↓↓↓
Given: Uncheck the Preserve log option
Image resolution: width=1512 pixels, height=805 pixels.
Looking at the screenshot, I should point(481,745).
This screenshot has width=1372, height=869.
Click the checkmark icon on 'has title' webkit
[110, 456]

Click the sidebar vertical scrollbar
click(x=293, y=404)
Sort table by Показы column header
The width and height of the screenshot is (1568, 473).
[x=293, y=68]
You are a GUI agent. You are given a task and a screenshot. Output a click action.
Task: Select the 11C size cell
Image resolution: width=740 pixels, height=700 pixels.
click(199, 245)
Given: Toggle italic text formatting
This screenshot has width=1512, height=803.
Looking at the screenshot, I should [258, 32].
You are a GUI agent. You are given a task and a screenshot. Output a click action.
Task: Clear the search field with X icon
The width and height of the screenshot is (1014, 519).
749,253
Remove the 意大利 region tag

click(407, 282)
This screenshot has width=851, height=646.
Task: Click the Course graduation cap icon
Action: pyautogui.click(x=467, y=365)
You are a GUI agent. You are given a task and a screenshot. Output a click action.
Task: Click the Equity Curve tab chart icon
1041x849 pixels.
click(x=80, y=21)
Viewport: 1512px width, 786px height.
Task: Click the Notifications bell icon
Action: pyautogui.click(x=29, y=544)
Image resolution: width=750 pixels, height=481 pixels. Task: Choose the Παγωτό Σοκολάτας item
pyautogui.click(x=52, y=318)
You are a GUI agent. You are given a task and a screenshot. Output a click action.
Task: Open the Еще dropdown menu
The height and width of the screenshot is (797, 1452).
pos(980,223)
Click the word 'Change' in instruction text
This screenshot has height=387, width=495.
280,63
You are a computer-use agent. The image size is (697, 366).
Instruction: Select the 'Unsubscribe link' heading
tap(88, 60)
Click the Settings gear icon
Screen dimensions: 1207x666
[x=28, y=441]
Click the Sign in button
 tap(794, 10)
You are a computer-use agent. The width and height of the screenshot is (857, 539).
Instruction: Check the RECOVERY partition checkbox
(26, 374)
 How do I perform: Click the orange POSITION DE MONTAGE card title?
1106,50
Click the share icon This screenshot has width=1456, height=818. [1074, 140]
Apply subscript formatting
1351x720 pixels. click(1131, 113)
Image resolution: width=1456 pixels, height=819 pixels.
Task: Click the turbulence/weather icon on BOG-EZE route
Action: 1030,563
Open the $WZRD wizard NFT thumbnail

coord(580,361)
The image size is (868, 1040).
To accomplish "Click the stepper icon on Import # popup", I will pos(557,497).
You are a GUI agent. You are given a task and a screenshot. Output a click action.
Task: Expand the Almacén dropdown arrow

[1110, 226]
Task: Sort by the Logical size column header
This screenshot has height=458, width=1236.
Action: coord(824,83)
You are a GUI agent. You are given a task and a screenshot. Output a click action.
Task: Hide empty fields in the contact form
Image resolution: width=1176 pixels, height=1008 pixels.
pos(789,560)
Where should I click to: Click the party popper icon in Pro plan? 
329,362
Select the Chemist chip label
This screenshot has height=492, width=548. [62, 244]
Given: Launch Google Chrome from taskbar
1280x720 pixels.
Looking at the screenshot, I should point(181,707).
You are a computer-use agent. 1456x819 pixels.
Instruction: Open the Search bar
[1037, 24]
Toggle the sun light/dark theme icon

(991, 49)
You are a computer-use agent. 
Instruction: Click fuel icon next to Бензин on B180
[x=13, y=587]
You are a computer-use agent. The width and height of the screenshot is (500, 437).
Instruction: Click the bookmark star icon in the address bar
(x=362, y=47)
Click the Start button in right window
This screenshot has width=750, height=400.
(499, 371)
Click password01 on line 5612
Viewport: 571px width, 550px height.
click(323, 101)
↑↑↑
Print every record above exactly as it stands.

Given: Uncheck the Preserve log option
Image resolution: width=1512 pixels, height=805 pixels.
Looking at the screenshot, I should point(481,745).
This screenshot has width=1372, height=869.
Click the checkmark icon on 'has title' webkit
[110, 456]

Click the sidebar vertical scrollbar
click(x=293, y=404)
Sort table by Показы column header
The width and height of the screenshot is (1568, 473).
[x=293, y=68]
You are a GUI agent. You are given a task and a screenshot. Output a click action.
Task: Select the 11C size cell
Image resolution: width=740 pixels, height=700 pixels.
click(199, 245)
Given: Toggle italic text formatting
This screenshot has width=1512, height=803.
Looking at the screenshot, I should [258, 32].
You are a GUI agent. You are given a task and a screenshot. Output a click action.
Task: Clear the search field with X icon
The width and height of the screenshot is (1014, 519).
749,253
Remove the 意大利 region tag

click(407, 282)
This screenshot has width=851, height=646.
Task: Click the Course graduation cap icon
Action: pyautogui.click(x=467, y=365)
You are a GUI agent. You are given a task and a screenshot. Output a click action.
Task: Click the Equity Curve tab chart icon
1041x849 pixels.
click(x=80, y=21)
Viewport: 1512px width, 786px height.
Task: Click the Notifications bell icon
Action: pyautogui.click(x=29, y=544)
Image resolution: width=750 pixels, height=481 pixels. Task: Choose the Παγωτό Σοκολάτας item
pyautogui.click(x=52, y=318)
You are a GUI agent. You are given a task and a screenshot. Output a click action.
Task: Open the Еще dropdown menu
The height and width of the screenshot is (797, 1452).
pos(980,223)
Click the word 'Change' in instruction text
This screenshot has height=387, width=495.
280,63
You are a computer-use agent. The image size is (697, 366).
Instruction: Select the 'Unsubscribe link' heading
tap(88, 60)
Click the Settings gear icon
Screen dimensions: 1207x666
[x=28, y=441]
Click the Sign in button
 tap(794, 10)
You are a computer-use agent. The width and height of the screenshot is (857, 539).
Instruction: Check the RECOVERY partition checkbox
(26, 374)
 How do I perform: Click the orange POSITION DE MONTAGE card title?
1106,50
Click the share icon This screenshot has width=1456, height=818. [1074, 140]
Apply subscript formatting
1351x720 pixels. click(1131, 113)
Image resolution: width=1456 pixels, height=819 pixels.
Task: Click the turbulence/weather icon on BOG-EZE route
Action: 1030,563
Open the $WZRD wizard NFT thumbnail

coord(580,361)
The image size is (868, 1040).
To accomplish "Click the stepper icon on Import # popup", I will pos(557,497).
You are a GUI agent. You are given a task and a screenshot. Output a click action.
Task: Expand the Almacén dropdown arrow

[1110, 226]
Task: Sort by the Logical size column header
This screenshot has height=458, width=1236.
Action: coord(824,83)
You are a GUI agent. You are given a task and a screenshot. Output a click action.
Task: Hide empty fields in the contact form
Image resolution: width=1176 pixels, height=1008 pixels.
pos(789,560)
Where should I click to: Click the party popper icon in Pro plan? 
329,362
Select the Chemist chip label
This screenshot has height=492, width=548. [62, 244]
Given: Launch Google Chrome from taskbar
1280x720 pixels.
Looking at the screenshot, I should point(181,707).
You are a computer-use agent. 1456x819 pixels.
Instruction: Open the Search bar
[1037, 24]
Toggle the sun light/dark theme icon

(991, 49)
You are a computer-use agent. 
Instruction: Click fuel icon next to Бензин on B180
[x=13, y=587]
You are a computer-use agent. The width and height of the screenshot is (500, 437).
Instruction: Click the bookmark star icon in the address bar
(x=362, y=47)
Click the Start button in right window
This screenshot has width=750, height=400.
(499, 371)
Click password01 on line 5612
Viewport: 571px width, 550px height.
click(323, 101)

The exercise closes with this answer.